Collected data entries
--------------------------------

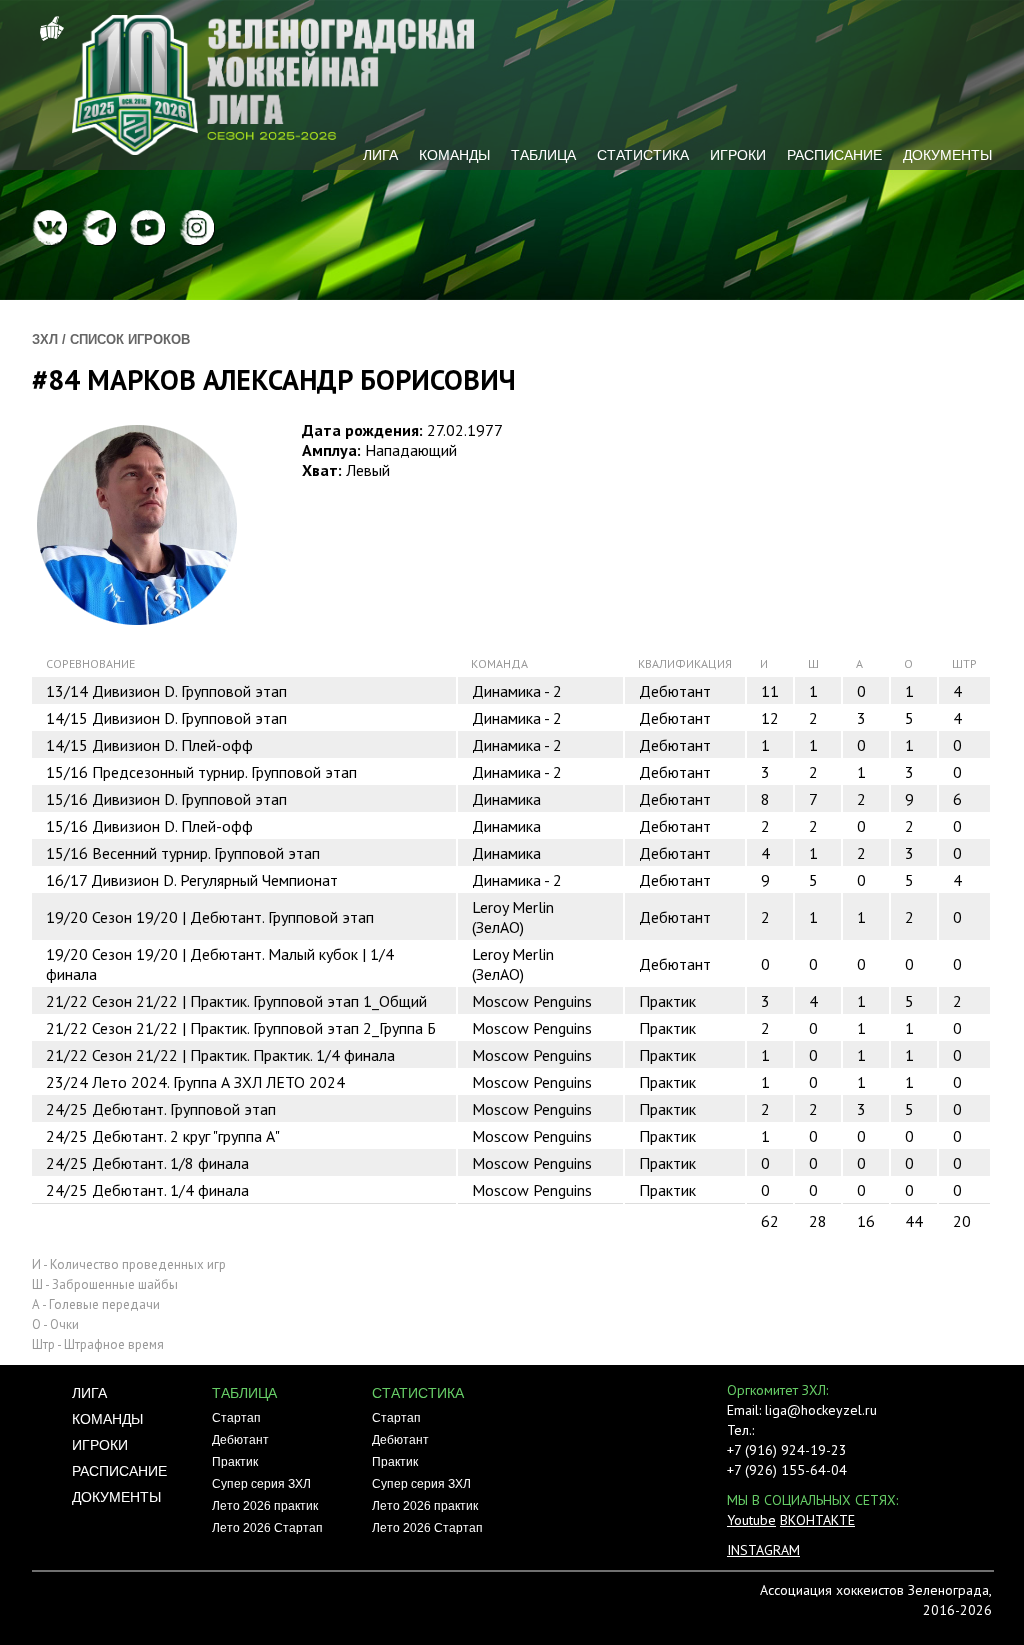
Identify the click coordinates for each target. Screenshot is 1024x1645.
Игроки (738, 155)
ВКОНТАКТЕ (817, 1520)
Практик (235, 1462)
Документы (947, 155)
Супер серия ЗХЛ (261, 1484)
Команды (454, 155)
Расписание (834, 155)
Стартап (236, 1418)
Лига (380, 155)
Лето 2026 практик (265, 1506)
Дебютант (240, 1440)
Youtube (751, 1520)
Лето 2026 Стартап (267, 1528)
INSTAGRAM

--------------------------------

• **Prompt**
Please keep every line of the data the same when you reproduce it, and keep every picture out.

• **Result of the exercise**
Identify the click coordinates for each target. Screenshot is 1024x1645.
Игроки (738, 155)
ВКОНТАКТЕ (817, 1520)
Практик (235, 1462)
Документы (947, 155)
Супер серия ЗХЛ (261, 1484)
Команды (454, 155)
Расписание (834, 155)
Стартап (236, 1418)
Лига (380, 155)
Лето 2026 практик (265, 1506)
Дебютант (240, 1440)
Youtube (751, 1520)
Лето 2026 Стартап (267, 1528)
INSTAGRAM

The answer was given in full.